– Да… – возбужденно прошептала девушка. – И я попрошу его завтра же увезти меня отсюда… Никогда еще Тампль не производил на меня такого впечатления. Но, – добавила она, покачав очаровательной головкой, – скажи, Жийона, как ты думаешь: согласится ли батюшка отдать меня за Буридана?..
– Разумеется! – промолвила старуха. – Можно ли сыскать кавалера более во всех отношения достойного и любезного, храброго и… впрочем, вы и сами сейчас в этом убедитесь, так как вот и мэтр Клод Леско собственной персоной!
– Наконец-то! – воскликнула Миртиль.
И она побежала к двери, дабы броситься на шею отцу, который действительно в этот момент переступил через порог. Клод Леско крепко прижал дочь к груди, запечатлев долгий поцелуй на ее чистом лбу.
– Позволь мне на тебя взглянуть… все так же красива! Или мне следовало сказать – стала еще более красивой?.. Дорогое мое дитя! Вот уж месяц, как я тебя не видел; знала бы ты, как часто я о тебе вспоминал!.. А ты? Вспоминала ли ты обо мне?
– Батюшка! Могла ли я не вспоминать о вас, о том, кому обязана всеми радостями моей жизни?.. О вас, который есть вся моя семья… ведь матушку я никогда и не знала!

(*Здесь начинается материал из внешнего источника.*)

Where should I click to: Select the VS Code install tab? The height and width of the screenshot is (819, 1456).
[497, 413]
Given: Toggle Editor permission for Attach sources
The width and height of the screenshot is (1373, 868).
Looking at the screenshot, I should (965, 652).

Мэтр Леско чуть нахмурился, но, тут же взяв себя в руки, принялся раскладывать на столе привезенные подарки – шелковые шарфики, украшенные драгоценными камнями броши и кольца, – которые Миртиль разглядывала с простодушной радостью.

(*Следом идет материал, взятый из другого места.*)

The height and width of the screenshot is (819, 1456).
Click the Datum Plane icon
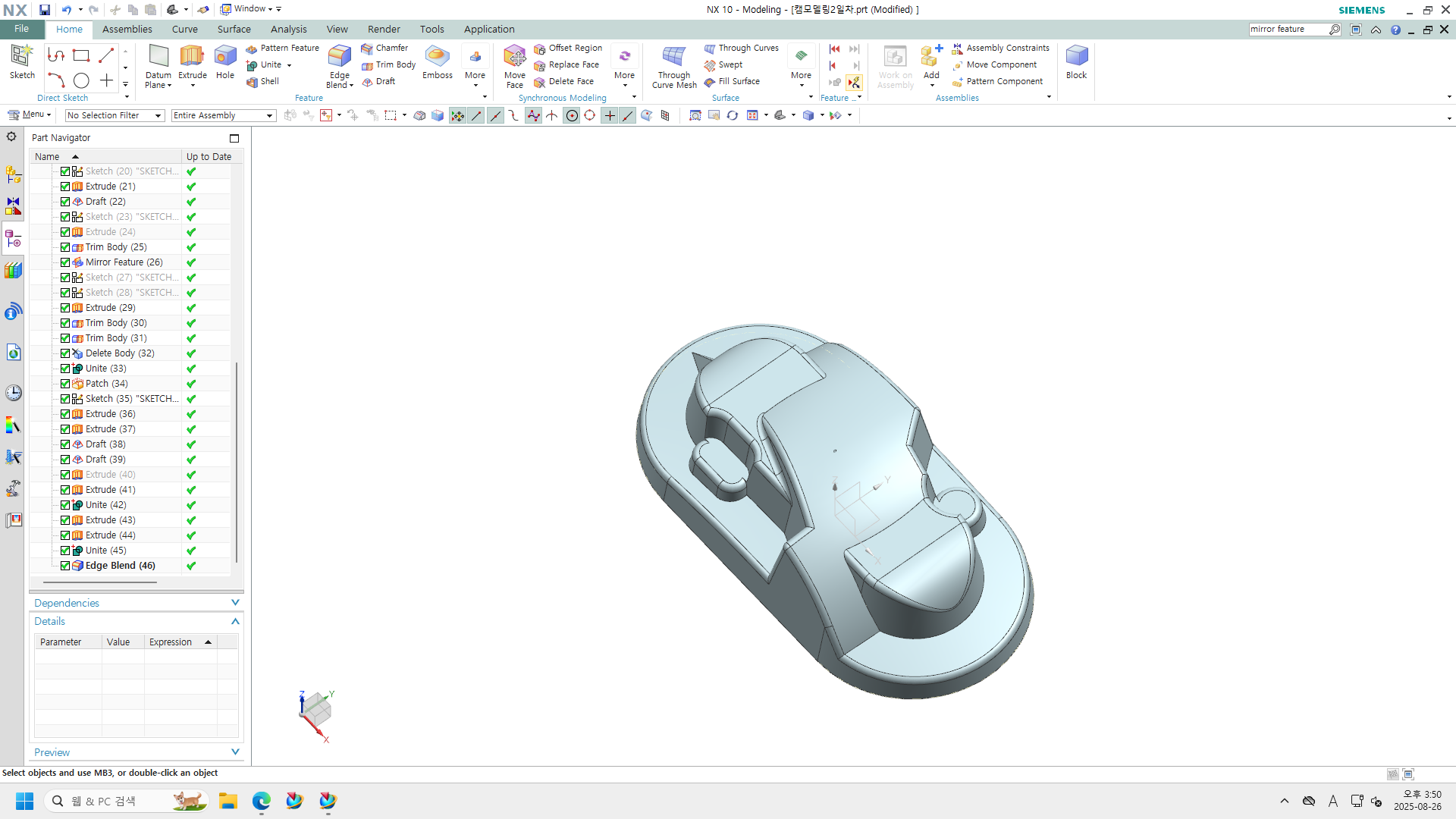pyautogui.click(x=158, y=57)
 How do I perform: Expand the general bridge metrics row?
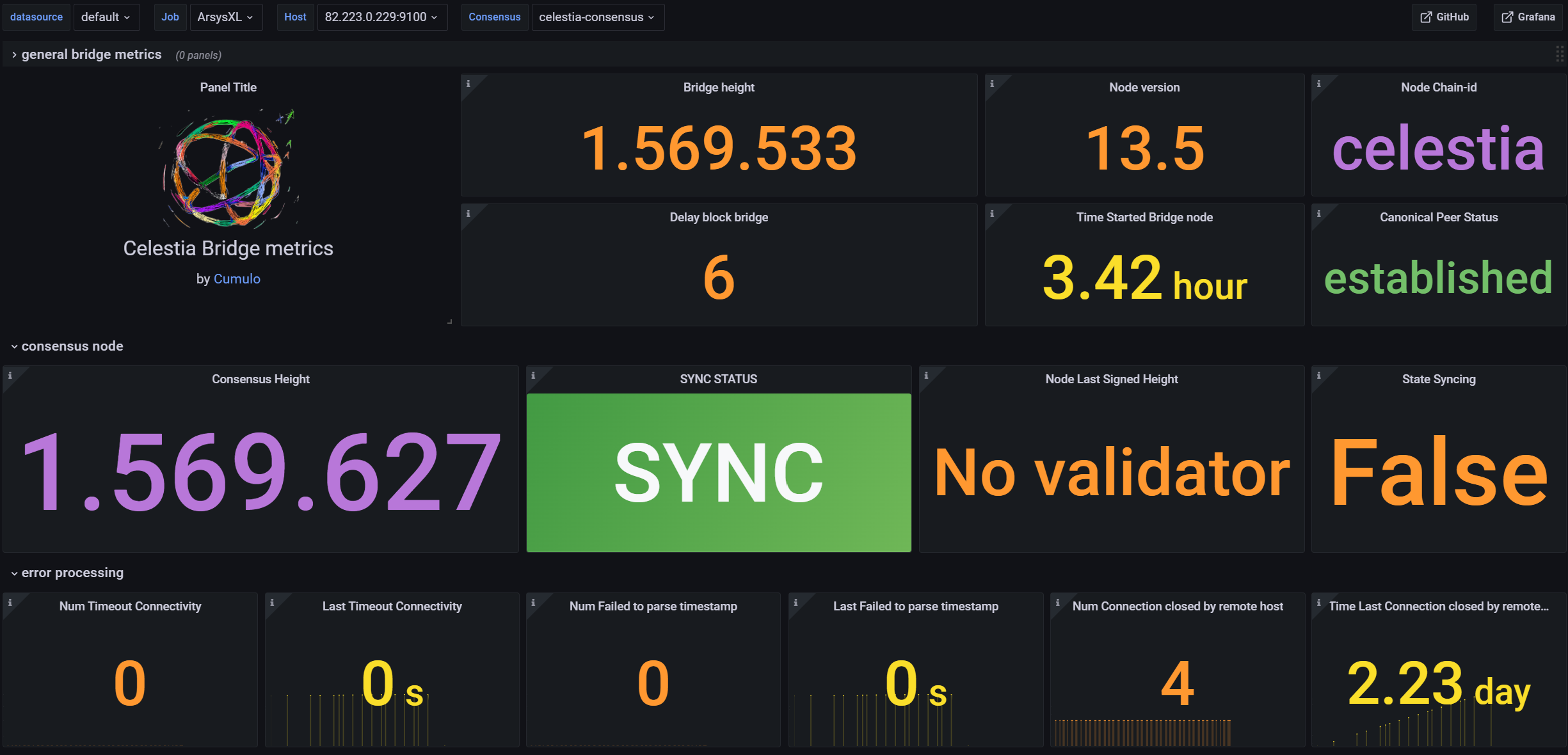pos(91,54)
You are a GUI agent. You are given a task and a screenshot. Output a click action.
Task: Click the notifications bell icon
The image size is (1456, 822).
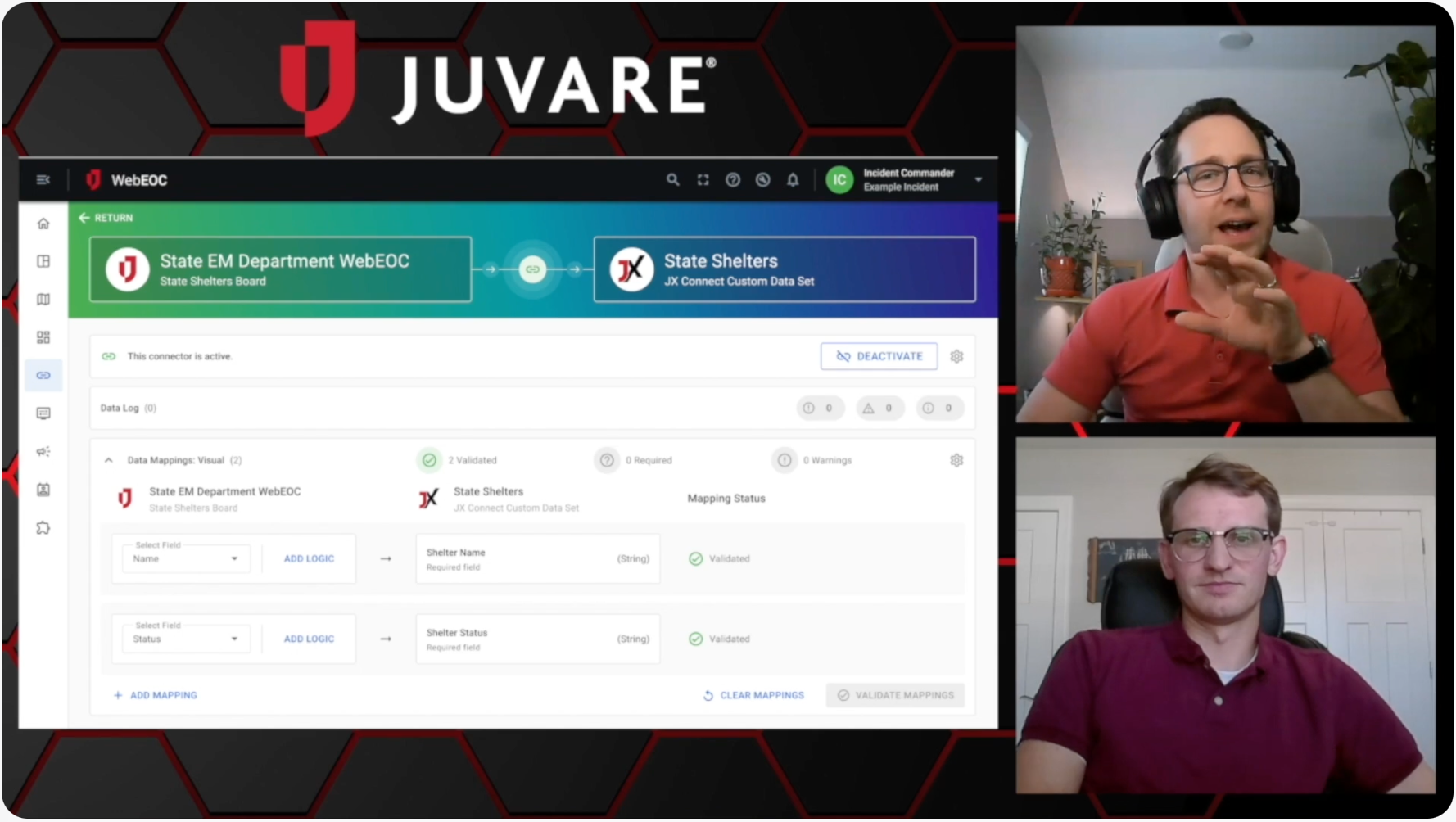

Расспрашивая Жийону, скидывая с себя ток[4] и плащ богатого торговца, мэтр Клод Леско смотрел на дочь с улыбкой – такие искренние ее эмоции пришлись ему по душе.
То был мужчина лет сорока пяти, с грубыми чертами лица, холодными глазами, озабоченным лицом, жесткой и лаконичной речью, по всей видимости, привыкший командовать.
В минуты гнева эта физиономия, должно быть, была ужасна. Но в данный момент на ней можно было прочесть глубокую нежность, отражавшуюся в его глубоко посаженных черных глазах под кустистыми бровями.
С полчаса прошло во взаимных излияниях чувств, расспросах и ответах; затем, пока Жийона накрывала на стол, мэтр Леско опустился в большое кресло, усадил себе на колени дочь и смерил ее долгим взглядом.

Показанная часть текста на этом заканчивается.